--- Start Selected passage ---

OK -- This is for anyone considering a purchase of a RD and would like good links to know the best RD's to consider and the best one overall to possibly buy. This was Speed Zone's ANNUAL RADAR DETECTION 2004 testing so everything is very current.

The following link compared the top 3 RD's on the market which are Bel RX65, Excort X50
and Valentine One:

http://www.speedzones.com/

This was their final conclusion:

The "Top Dog" of radar detectors in the Over $300.00 price category goes to Escort's X50 for the following reasons. It was the only detector to report constant on and instant on radar over the hill at the 2 1/2 mile cone. It consistently alerted to MPH's Bee III POP mode. It was one of only two of the six detectors tested to be invisible to the new Spectre III RDD and it tied in the Long Ranger test alerting at an astounding eleven miles from the radar guns. The X50 also lends itself easily to interfacing with motorcycle defense systems with external audio.

Hope this helps.

RSH 
(It's always good to deal in facts, not emotion.)


----------



## MatriX5 (Oct 22, 2004)

--- End Selected passage ---
--- Start Recorded information ---

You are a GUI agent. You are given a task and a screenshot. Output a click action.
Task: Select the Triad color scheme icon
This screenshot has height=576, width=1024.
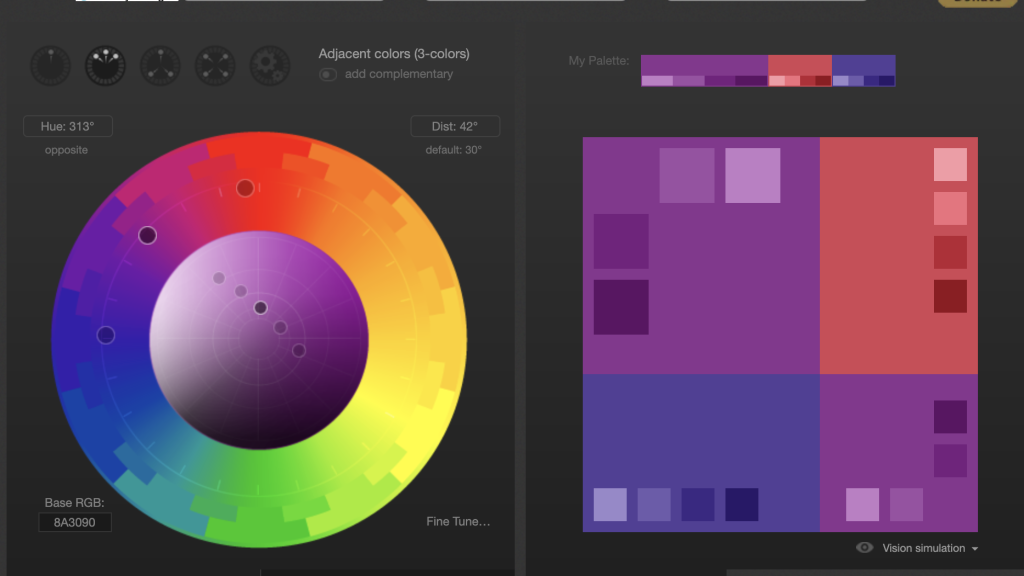(x=160, y=66)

--- End Recorded information ---

# To-do list:
A. In the radar detector post, copy the passage from "This was their" to "Hope this helps.".
B. For each statement, say yes or no according to the radar detector post, and quote the post's deciding words: (i) The X50 alerted at eleven miles in the Long Ranger test. (ii) The X50 was the only detector tested that the Spectre III RDD could not see. (iii) The "Top Dog" award covered detectors priced under $300.00.

# Outputs for the tasks:
A.
This was their final conclusion:

The "Top Dog" of radar detectors in the Over $300.00 price category goes to Escort's X50 for the following reasons. It was the only detector to report constant on and instant on radar over the hill at the 2 1/2 mile cone. It consistently alerted to MPH's Bee III POP mode. It was one of only two of the six detectors tested to be invisible to the new Spectre III RDD and it tied in the Long Ranger test alerting at an astounding eleven miles from the radar guns. The X50 also lends itself easily to interfacing with motorcycle defense systems with external audio.

Hope this helps.

B.
(i) Yes: "it tied in the Long Ranger test alerting at an astounding eleven miles from the radar guns"
(ii) No: "It was one of only two of the six detectors tested to be invisible to the new Spectre III RDD"
(iii) No: "The "Top Dog" of radar detectors in the Over $300.00 price category goes to Escort's X50"